つまり、見えないことが人より圧倒的に出来ず、見えたら見えたで興味を失って怠惰になってしまうという性質から、おそらく殆どの仕事において継続的に価値が出せないのが僕です。

そう考えると一般的な定義による「エンジニア」「コンサルタント」「起業家」など僕が過去憧れてきた職種に、ほぼ絶望的に向いていない。そういう枠に入った瞬間に無価値になるのが僕の能力の輪の呪いです。

全てはイノベーションの再現性ために

そんな僕が唯一価値を出し続けられる場所が、無限に方程式が生まれ続けるエリアである「イノベーション」と、複雑すぎていくらでも方程式の生まれる余地のある「人間の心」の二軸の交差点に存在していました。この2つだけは、その領域内で再現性を持って興味を持ち続けることができます。

組織づくり・技術ビジョンづくり・スタートアップ投資・コーチング・メンタリングなどを通して新しい真実を見つけることに全精力を集中することで、全てが「イノベーション」に繋がっていくというような生き様にたどり着きました。
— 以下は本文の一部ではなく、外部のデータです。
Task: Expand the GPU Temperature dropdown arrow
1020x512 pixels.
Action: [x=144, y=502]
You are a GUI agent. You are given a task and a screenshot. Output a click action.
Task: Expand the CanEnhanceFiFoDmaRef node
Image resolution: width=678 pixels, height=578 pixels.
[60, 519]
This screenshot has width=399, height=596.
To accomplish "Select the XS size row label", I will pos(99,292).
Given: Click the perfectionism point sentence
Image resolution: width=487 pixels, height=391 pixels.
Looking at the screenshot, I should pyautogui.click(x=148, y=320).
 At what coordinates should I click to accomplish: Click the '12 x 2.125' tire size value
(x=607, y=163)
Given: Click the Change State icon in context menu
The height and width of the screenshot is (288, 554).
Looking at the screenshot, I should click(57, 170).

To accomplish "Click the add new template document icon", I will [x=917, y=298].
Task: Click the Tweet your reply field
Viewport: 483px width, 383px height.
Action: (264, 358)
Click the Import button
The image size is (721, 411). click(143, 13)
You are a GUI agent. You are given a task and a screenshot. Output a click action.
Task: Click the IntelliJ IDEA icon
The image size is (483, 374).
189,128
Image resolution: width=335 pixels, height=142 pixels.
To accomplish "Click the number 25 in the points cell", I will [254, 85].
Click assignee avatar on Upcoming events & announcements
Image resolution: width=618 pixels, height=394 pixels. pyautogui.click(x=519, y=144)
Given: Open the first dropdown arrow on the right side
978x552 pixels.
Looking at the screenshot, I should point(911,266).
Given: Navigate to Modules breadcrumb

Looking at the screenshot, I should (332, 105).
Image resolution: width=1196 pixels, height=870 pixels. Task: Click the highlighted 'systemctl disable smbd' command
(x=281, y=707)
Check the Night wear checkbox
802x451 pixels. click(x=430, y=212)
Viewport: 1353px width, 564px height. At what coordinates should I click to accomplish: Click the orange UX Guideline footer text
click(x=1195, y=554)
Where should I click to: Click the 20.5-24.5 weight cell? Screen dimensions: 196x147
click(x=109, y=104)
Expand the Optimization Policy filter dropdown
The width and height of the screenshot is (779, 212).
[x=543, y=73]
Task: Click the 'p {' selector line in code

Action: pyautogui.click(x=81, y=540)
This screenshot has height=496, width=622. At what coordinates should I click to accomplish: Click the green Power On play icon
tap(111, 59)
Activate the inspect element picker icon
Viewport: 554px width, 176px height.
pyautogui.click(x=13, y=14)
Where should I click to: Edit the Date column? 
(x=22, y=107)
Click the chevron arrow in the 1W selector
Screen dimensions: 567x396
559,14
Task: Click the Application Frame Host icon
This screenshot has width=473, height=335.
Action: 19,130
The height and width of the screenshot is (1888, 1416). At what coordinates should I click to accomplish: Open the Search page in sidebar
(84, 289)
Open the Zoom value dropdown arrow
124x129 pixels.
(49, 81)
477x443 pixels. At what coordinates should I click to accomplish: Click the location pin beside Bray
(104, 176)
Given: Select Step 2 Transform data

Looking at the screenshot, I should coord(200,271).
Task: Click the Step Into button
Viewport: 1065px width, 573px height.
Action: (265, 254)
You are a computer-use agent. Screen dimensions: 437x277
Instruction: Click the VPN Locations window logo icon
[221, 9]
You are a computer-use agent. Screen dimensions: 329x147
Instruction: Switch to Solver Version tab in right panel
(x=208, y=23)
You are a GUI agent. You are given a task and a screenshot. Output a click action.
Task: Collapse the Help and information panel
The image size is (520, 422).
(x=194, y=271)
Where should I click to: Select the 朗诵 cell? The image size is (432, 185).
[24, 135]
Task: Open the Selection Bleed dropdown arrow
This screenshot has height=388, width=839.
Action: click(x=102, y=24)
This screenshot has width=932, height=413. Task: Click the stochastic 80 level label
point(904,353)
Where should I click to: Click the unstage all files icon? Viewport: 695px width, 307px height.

イノベーションという概念に含まれる革新性は、今までなかった考え方を意味します。それと根本から矛盾する概念が再現性です。再現できる事柄になった瞬間に革新性を失うからです。再現性がないからこそイノベーションは貴重であり、世界中の企業が求め、結果的に大きな経済価値にもつながります。その中で飽くなき方程式への無限の好奇心を以って、世界に価値を還元していくというのが僕の使命です。

一旦2030年までは人工知能領域に振り切り、ここで起きるであろうイノベーションを同時多発的に再現するには技術的なプロトコルだけでなく組織・エコシステム(コミュニティ)・個人の意思の在り方と様々な仕掛けが必要と考えて以下のビジョンに至りました。

イノベーションの再現性の追求は、僕が楽しめる究極の知的冒険の一つだと考えており、その旅路で発見できるであろう様々な普遍原理を社会に還元することで、人類を進化させられると信じています。